* [PROBLEM TO SOLVE]
Using the entries below, write out the line with "Given: Click the", the line with "700x401 pixels.", and every line in between, exactly as each is written.

* [DATASET ENTRIES]
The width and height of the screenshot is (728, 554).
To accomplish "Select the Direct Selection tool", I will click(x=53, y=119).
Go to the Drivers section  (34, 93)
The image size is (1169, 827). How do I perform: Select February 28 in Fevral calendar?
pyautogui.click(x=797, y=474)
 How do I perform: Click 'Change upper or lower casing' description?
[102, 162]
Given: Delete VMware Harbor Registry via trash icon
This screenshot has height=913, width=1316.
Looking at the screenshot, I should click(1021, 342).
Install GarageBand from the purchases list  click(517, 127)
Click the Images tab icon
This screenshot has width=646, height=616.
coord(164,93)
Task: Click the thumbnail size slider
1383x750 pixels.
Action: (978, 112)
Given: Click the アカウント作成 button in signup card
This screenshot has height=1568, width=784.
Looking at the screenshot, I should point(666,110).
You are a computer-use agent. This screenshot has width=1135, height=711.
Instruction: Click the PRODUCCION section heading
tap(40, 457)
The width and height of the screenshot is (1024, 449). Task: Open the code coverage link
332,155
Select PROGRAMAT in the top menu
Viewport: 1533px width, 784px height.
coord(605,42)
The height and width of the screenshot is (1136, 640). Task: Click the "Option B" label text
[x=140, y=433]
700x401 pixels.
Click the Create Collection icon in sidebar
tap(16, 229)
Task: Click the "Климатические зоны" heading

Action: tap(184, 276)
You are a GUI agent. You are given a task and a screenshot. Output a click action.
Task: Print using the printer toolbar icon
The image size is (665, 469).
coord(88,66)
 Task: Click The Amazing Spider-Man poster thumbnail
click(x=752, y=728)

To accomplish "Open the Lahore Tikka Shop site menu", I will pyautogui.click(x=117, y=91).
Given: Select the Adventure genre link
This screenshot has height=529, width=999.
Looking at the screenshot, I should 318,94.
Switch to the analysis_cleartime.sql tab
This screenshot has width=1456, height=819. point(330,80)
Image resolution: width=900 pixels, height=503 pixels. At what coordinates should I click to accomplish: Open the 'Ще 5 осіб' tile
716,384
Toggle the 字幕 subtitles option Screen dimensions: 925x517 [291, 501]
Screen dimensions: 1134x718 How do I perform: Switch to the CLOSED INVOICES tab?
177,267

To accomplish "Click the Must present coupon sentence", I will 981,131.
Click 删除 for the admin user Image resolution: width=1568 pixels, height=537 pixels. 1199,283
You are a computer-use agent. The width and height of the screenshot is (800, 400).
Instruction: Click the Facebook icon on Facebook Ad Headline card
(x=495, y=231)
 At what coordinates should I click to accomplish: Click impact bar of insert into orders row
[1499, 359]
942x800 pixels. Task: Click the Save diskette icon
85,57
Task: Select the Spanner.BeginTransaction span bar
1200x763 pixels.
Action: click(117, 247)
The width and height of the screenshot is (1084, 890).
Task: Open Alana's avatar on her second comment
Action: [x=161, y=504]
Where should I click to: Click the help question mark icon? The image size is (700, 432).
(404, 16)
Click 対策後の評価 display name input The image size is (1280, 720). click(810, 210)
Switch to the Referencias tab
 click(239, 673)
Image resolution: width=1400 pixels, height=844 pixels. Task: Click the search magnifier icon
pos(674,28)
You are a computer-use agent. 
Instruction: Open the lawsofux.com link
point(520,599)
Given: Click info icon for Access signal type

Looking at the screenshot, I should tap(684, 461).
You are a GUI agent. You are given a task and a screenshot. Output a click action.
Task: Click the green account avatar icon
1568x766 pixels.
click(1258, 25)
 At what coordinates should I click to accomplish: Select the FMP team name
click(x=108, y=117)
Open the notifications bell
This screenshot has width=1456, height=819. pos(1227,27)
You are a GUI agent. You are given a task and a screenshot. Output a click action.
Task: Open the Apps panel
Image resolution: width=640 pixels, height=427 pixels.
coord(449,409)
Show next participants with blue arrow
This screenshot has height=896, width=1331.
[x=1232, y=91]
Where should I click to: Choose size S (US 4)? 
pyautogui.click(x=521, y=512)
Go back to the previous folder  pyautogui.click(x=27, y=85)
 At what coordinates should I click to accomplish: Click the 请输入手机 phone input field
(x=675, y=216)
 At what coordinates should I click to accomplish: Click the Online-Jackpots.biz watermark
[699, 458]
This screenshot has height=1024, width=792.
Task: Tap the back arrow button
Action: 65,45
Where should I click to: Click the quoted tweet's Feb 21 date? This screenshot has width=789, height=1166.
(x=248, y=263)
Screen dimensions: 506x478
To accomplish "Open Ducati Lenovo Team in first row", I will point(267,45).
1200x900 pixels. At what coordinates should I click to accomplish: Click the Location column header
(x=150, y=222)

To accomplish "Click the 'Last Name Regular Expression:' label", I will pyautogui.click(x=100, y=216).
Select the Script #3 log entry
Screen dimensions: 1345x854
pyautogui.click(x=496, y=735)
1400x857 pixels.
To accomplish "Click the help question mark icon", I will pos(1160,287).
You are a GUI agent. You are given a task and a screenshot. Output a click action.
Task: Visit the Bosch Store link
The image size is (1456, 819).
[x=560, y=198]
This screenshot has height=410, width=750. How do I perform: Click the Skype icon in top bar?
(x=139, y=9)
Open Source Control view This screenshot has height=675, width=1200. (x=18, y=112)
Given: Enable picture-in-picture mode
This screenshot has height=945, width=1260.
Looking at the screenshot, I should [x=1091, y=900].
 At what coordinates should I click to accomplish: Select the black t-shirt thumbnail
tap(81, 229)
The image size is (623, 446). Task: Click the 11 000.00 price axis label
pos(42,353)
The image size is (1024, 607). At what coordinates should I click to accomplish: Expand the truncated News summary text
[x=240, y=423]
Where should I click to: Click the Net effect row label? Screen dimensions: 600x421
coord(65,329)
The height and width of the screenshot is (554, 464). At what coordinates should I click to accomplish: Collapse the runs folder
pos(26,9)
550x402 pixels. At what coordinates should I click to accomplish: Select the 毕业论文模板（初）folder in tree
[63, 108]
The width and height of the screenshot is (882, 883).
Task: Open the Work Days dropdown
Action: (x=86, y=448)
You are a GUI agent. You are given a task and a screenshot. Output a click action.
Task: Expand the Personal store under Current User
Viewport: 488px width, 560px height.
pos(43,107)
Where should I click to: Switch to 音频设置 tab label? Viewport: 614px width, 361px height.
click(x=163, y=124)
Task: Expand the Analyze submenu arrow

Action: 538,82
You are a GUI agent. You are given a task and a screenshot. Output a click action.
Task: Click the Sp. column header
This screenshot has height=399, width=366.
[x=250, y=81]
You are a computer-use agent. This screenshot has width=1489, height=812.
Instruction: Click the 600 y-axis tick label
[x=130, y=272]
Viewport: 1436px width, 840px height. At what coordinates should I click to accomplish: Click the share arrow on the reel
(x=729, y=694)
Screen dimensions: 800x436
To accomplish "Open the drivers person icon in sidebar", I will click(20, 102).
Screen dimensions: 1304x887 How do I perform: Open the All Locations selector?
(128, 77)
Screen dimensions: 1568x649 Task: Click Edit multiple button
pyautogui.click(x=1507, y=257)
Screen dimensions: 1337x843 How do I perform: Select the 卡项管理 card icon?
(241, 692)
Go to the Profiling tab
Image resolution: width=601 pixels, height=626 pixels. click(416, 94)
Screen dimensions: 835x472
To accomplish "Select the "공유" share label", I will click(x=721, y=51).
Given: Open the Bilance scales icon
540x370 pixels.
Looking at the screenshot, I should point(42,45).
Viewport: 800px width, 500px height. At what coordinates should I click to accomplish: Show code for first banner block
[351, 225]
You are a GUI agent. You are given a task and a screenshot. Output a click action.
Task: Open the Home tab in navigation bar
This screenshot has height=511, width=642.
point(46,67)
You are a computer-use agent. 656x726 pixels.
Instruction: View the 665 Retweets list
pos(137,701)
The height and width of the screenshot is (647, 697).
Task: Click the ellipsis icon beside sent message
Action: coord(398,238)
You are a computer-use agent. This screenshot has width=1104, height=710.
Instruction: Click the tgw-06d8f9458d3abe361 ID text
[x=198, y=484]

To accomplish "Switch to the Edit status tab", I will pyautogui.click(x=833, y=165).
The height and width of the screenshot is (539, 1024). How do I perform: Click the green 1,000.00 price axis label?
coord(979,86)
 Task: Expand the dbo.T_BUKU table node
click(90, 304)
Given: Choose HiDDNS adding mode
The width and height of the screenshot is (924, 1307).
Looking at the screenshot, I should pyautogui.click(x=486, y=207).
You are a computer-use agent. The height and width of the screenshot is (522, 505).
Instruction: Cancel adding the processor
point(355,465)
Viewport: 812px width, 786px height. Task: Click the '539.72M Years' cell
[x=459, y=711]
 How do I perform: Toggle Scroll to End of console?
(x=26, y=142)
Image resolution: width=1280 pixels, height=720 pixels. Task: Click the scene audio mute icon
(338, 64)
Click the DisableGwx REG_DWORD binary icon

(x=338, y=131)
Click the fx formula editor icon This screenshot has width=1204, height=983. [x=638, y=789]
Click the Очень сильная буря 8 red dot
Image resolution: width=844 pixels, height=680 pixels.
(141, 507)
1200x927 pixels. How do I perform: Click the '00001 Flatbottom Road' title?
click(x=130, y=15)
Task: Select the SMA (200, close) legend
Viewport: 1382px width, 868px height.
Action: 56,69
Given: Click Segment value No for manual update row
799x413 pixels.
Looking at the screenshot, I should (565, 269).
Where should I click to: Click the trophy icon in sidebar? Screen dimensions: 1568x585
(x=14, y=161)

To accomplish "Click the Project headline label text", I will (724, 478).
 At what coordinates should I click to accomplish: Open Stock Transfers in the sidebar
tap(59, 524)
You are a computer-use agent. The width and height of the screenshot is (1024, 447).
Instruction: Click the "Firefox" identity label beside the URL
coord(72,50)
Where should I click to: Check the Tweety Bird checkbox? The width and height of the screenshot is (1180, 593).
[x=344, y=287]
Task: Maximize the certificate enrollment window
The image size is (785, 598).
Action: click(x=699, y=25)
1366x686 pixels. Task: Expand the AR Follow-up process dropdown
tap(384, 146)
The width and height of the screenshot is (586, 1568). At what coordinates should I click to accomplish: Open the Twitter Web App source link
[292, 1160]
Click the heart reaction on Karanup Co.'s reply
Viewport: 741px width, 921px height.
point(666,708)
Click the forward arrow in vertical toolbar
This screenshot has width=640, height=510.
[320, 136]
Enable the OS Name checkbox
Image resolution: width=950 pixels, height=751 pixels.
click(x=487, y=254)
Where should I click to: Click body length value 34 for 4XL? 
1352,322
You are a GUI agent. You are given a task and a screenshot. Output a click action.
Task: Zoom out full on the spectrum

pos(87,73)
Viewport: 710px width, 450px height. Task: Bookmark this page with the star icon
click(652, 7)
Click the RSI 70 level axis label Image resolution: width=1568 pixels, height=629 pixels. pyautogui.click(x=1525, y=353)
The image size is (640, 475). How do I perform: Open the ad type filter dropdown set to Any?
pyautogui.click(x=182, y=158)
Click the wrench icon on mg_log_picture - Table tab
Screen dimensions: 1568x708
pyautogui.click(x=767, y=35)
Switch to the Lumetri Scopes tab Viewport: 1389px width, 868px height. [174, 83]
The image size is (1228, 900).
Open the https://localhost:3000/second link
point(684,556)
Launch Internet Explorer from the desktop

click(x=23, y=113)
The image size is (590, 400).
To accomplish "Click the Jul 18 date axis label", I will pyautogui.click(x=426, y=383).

* [TASK ANSWER]
Given: Click the アカウント作成 button in signup card
This screenshot has height=1568, width=784.
Looking at the screenshot, I should point(666,110).
You are a computer-use agent. This screenshot has width=1135, height=711.
Instruction: Click the PRODUCCION section heading
tap(40, 457)
The width and height of the screenshot is (1024, 449). Task: Open the code coverage link
332,155
Select PROGRAMAT in the top menu
Viewport: 1533px width, 784px height.
coord(605,42)
The height and width of the screenshot is (1136, 640). Task: Click the "Option B" label text
[x=140, y=433]
700x401 pixels.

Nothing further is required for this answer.